On April 19, 2016, the U.S. Supreme Court (the Court) heard oral arguments in Universal Health Services (UHS) v. Escobar, a case that will decide whether "implied certification" will remain a viable theory of liability under the federal False Claims Act (FCA). Under the theory, a claim for payment can be considered "false" when the individual or entity seeking payment is noncompliant with a statutory, regulatory, or contractual provision, even if compliance with the provision is not an express condition of payment. The case could have far-reaching effects for nonprofit grant recipients of federal funds that are subject to innumerable and ever-changing regulations, as well as a myriad of contractual terms. Venable has discussed the case in a previous alert.

The questions asked during oral argument suggested that the Justices will accept the implied certification theory. However, the Court wrestled with how to establish an appropriate standard for distinguishing a violation of the FCA from a simple regulatory noncompliance. Drawing from the common law for contracts, the Justices suggested that the distinguishing factor could be whether the regulation was "material" to the government's decision to pay the grantee. Given the differences between contracts and grants, this standard would be very difficult for the grant world to implement. By regulation, costs that are noncompliant are never allowable, meaning that arguably all noncompliances could be construed as material to the government's decision to pay.

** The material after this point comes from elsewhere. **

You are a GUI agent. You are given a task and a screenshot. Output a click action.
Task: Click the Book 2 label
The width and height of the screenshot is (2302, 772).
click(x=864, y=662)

Venable will continue to monitor the UHS v. Escobar case. We expect a decision toward the end of the Court's term in late June. We will provide additional guidance at that time.

Regardless of what the Court decides, given the federal government's continued focus on the FCA as a recoupment tool, nonprofit grantees should consider the following:

  • Establish your intent to comply. This will be more important than ever. Nonprofit grantees should document all decisions, as well as the supporting rationale, to demonstrate their deliberate, good faith efforts to comply with all regulatory and contractual provisions.
  • Review your certification process. Determine who will be charged with ensuring that the organization is up to date on its certification requirements. Are they the right people? Do they have the appropriate knowledge to make the certification?
  • Maintain a written dialogue with your government customer. Consider whether to obtain government buy-in for tricky compliance decisions.
  • Develop a crisis mitigation plan. When you receive a report of noncompliance, document your response and work to resolve the issue.
  • Assess your weaknesses. Ethical grantees seek not only to respond to issues as they arise, but to proactively determine where they are uniquely vulnerable to potential fraud, waste and abuse. What are the red flags of fraud in your industry? In particular, revisit your fraud awareness program on an annual basis, and if you have not established one, now would be a good time to think about making that investment.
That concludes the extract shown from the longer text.